This article will touch on how data science can be used in SEO and look at how correlative analysis should be used during the content creation process. For those not familiar with these topics, there will be examples and pictures but as should be expected when covering any complicated topic, the scope of the article will be limited to the main purpose.
It always bothers me when I see the recent trend to present SEO using the term ‘scientific search engine optimisation’, I understand that it's a great way to allay the fears of CEOs and business owners, but it does rankle.
All digital marketing efforts should be based on some hard data, and SEO’s have been doing this since the year dot. Whether that was pushing the limits of keyword densities back in the day, to enumerating backlink profiles to judge competitiveness, these were always data driven approaches.
There should be no place for the ‘publish and pray’ method that most within the industry will have encountered at some stage.
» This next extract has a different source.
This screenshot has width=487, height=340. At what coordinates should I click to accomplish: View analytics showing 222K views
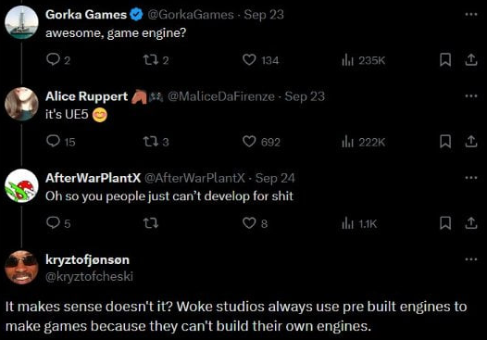(x=363, y=142)
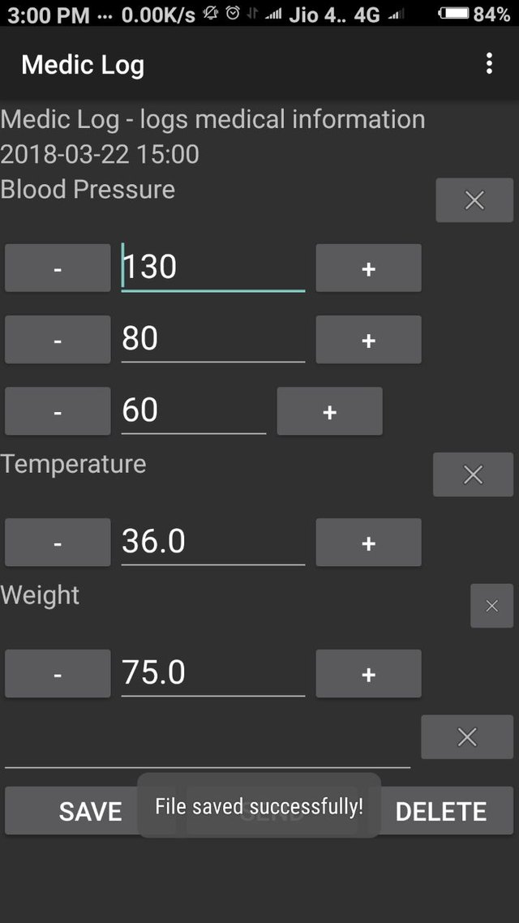Focus the weight input field
Image resolution: width=519 pixels, height=923 pixels.
pyautogui.click(x=212, y=673)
Rant over.
As search engine optimization specialists, we have a huge amount of data at our fingertips. Whether this is pulled from Google dorks.
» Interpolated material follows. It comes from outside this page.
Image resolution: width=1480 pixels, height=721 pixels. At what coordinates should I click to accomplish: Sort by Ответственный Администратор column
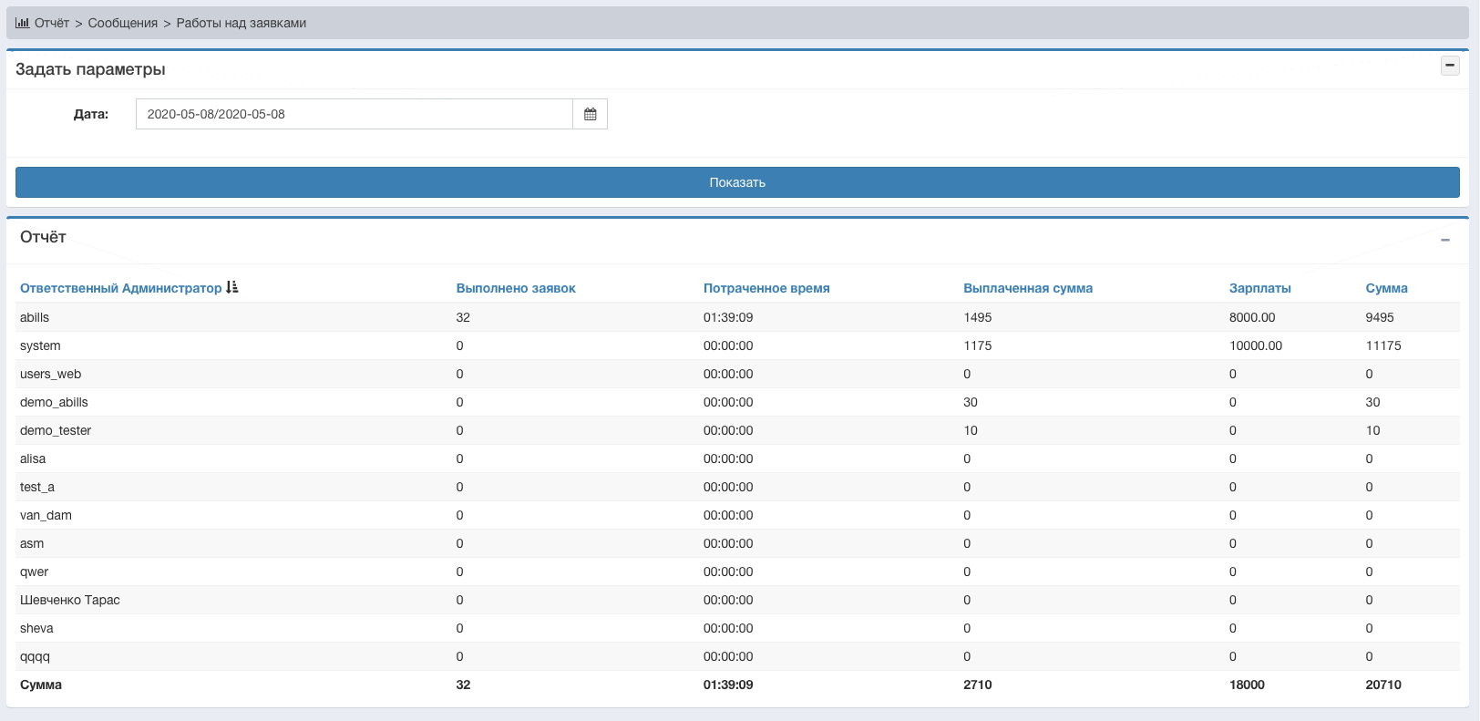120,288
From proprietary data sources such as Ahrefs, Majestic etc.
Or from a private calculated method using our own metric. I’m thinking back to ‘thirst’ as a way of calculating whether a keyword was worth pursuing, which relied on MOZ’s link data, keyword volume and Keyword Planner’s CPC.
The point being that a data driven approach to SEO and digital marketing in general will;
These are only some of the benefits, this list could be much longer, the point being, that if you are not taking a data driven approach to your decisions and allocation of resources, you are going to lose to the little guy, with a smaller budget and more RNR time.
The last two years have seen a huge compression in the SERPs, where many of the articles for highly competitive keywords all look pretty similar and cover the topic in the same way.
Why is this?
Cue the rise in correlative analysis tools.
We’ve always matched our content to the search intent Google shows in the SERPS and then tailored content creation around what was already ranking. But correlative analysis tools for SEO have taken this arduous process and simplified it.
Correlative analysis tools allow us to scrape the top 100 results for a search term and see which factors correlate to higher rankings. The simplest example of this is 'word count'.
If Google is rewarding articles with a word count of between 1000 and 1200 words, then this is where we need to aim with our article.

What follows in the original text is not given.